Those plans never materialized. Of the two other surviving band members--Elliot had died in 1974--only Doherty agreed to a reunion. Michelle Phillips, John Phillips’ ex-wife, politely declined.

“Frankly, I didn’t really want her to come aboard,” Phillips recalled. “There was too much pressure, too much fighting between myself and her--she didn’t like Genevieve (his new wife), and Genevieve didn’t like her.

“Still, I gave her the courtesy of asking, knowing she would say no. And when she did, I turned to Mackenzie, who like me had just overcome a drug problem. Not only was she a good singer, but at that point she needed some strong parental guidance.”

Finding a suitable replacement for Elliot was a lot harder, Phillips recalled.

“I auditioned about 200 people, but none of them seemed right,” he said. “Finally, a good friend called me up and said, ‘You’ll never guess what happened. Spanky McFarlane just left my office. She’s been on the road with Willie Nelson and she just might be the one you’re looking for.’
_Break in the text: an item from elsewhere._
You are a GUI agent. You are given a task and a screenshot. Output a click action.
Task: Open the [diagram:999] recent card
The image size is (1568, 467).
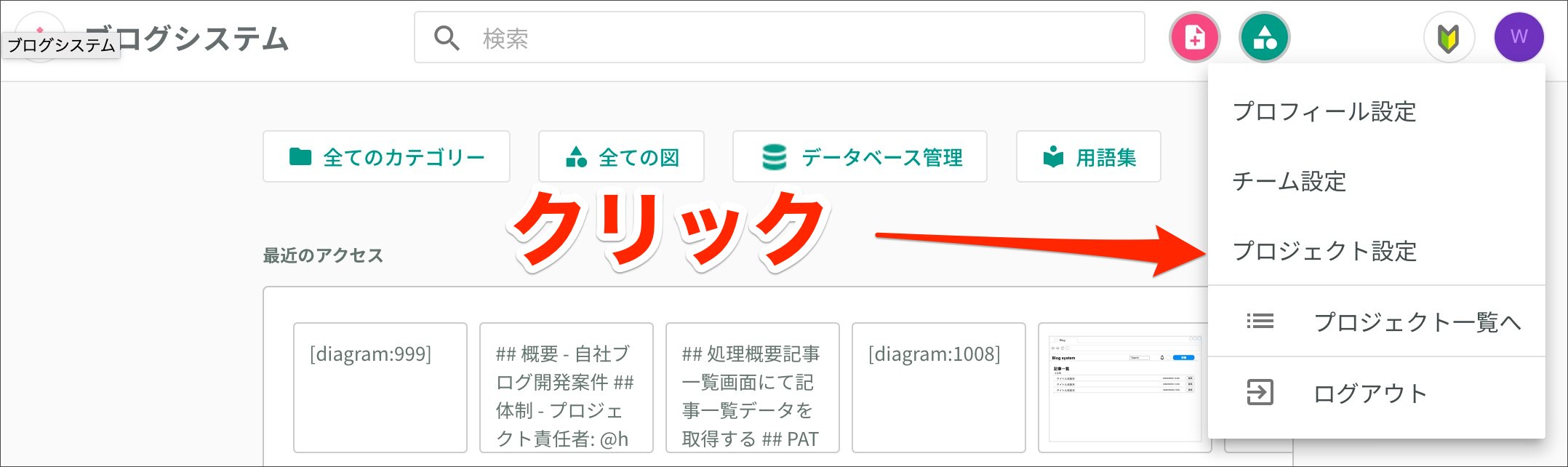380,387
“I immediately said, ‘Of course she is.’ Spanky and Cass had been close friends even before the Mamas and the Papas, and their voices were really quite similar. So I called her up and the first thing she said to me was, ‘Thanks--it only took you two months to think of me.’ ”

After several months of rehearsals, the two new Mamas and the two old Papas began touring, amid much acclaim. As they continued to enjoy success on the road, Phillips said, the idea of recording again became increasingly less attractive.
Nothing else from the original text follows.